Prevention of the anaphylaxis
The prevention of the anaphylactic reactions include identification and avoidance of trigger factors for mast cells degranulation. In general, common triggers for mast cells degranulation include Hymenoptera sting, drugs (opioids, non-steroidal anti-inflammatory drugs, muscle relaxants, iodinated contrast media), stress, alcohol, spicy foods, heat, cold and exercise [4, 5, 7, 30, 31]. On the other hand the avoidance of all potential triggers described in the literature is not necessary, but should be individualized according to the patient’s experience [4, 7]. With regard to the high risk of anaphylaxis in adult patients with mastocytosis, being equipped with 2 adrenaline autoinjectors of 0.3 mg is recommended [32]. The risk of anaphylaxis in childhood-onset mastocytosis is lower than in adults. It is estimated to be 5–10% in children compared with 22–50% in adults with mastocytosis [7, 31, 33–37]. Hence, there is no consensus whether to prescribe an adrenaline autoinjector for all children with CM [4, 7]. Surely enough, providing an adrenaline autoinjector is recommended for CM children with an extensive skin involvement, blistering, persistently elevated serum tryptase level and anaphylaxis in medical history [4, 7]. The adrenaline dose is 0.15 mg for children with 7.5 to 25 kg body weight and 0.3 mg above 25 kg body weight [32].

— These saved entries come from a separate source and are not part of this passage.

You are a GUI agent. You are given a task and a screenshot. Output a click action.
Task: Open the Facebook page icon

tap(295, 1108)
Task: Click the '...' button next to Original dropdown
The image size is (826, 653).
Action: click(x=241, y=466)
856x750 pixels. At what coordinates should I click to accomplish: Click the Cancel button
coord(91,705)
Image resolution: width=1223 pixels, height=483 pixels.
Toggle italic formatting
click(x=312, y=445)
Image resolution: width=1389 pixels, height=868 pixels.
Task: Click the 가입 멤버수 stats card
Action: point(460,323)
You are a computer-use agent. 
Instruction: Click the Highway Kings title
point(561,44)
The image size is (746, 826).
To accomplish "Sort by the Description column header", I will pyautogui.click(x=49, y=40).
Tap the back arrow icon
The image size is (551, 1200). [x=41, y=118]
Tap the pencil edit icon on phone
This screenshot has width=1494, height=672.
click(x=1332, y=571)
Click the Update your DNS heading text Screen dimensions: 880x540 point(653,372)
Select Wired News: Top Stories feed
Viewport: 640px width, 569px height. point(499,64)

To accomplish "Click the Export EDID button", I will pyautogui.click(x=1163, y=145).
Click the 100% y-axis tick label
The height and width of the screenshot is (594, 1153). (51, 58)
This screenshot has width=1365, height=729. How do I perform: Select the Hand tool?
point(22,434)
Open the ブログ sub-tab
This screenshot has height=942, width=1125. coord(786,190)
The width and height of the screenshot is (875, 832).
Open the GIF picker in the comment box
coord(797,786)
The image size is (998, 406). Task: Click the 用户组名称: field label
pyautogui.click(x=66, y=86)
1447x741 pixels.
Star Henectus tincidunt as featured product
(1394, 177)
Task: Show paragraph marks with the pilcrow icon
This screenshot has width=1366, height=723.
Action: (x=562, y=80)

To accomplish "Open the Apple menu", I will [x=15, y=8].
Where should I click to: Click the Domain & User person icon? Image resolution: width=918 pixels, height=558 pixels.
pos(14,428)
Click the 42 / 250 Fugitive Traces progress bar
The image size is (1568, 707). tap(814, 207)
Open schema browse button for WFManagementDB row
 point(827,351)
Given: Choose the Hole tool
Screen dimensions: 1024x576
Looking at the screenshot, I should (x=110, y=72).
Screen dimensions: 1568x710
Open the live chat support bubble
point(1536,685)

The anesthetic and surgical procedures are the risk factors of mast cell mediator-related symptoms and anaphylaxis in all patients with mastocytosis, however the incidence of perioperative anaphylaxis is low. The surgical procedures and anesthesia should not be avoided in patients with mastocytosis. Nevertheless, mastocytosis patients require prophylactic antimediator therapy (PAT) and adequate anesthetic management. The PAT is based on H1/H2 antihistamines, glucocorticoids and benzodiazepines given 1 h before the anesthesia [33, 38]. It is suggested to avoid morphine and codeine [39, 40], thiopental [40], succinylcholine [40], mivacurium [40, 41], atracurium [40, 41], rocuronium [40], nefopam [41]. If opioids are needed, the administration of fentanyl and alfentanil is recommended [41].
Hymenoptera specific immunotherapy (SIT) is recommended in mastocytosis patients with IgE-mediated anaphylactic reactions to honey bee or wasp or both. SIT in Hymenoptera anaphylaxis is the only available option that reduces the risk of life-threatening episodes and should be performed life-long in patients with mastocytosis [42, 43].
To summarize, pure CM in children is mostly a benign and transient disease. Therefore, the main aim of treatment is to control mediator-related symptoms with antihistamines and short-term topical corticosteroids therapy. In adults, the disease limited to the skin is a rarity and treated mainly as a cosmetic problem. In the majority of adults, skin involvement is associated with SM. Thus, drug administration, prevention and follow-up should be individualized depending on disease manifestation.
Conflict of interest
The authors declare no conflict of interest.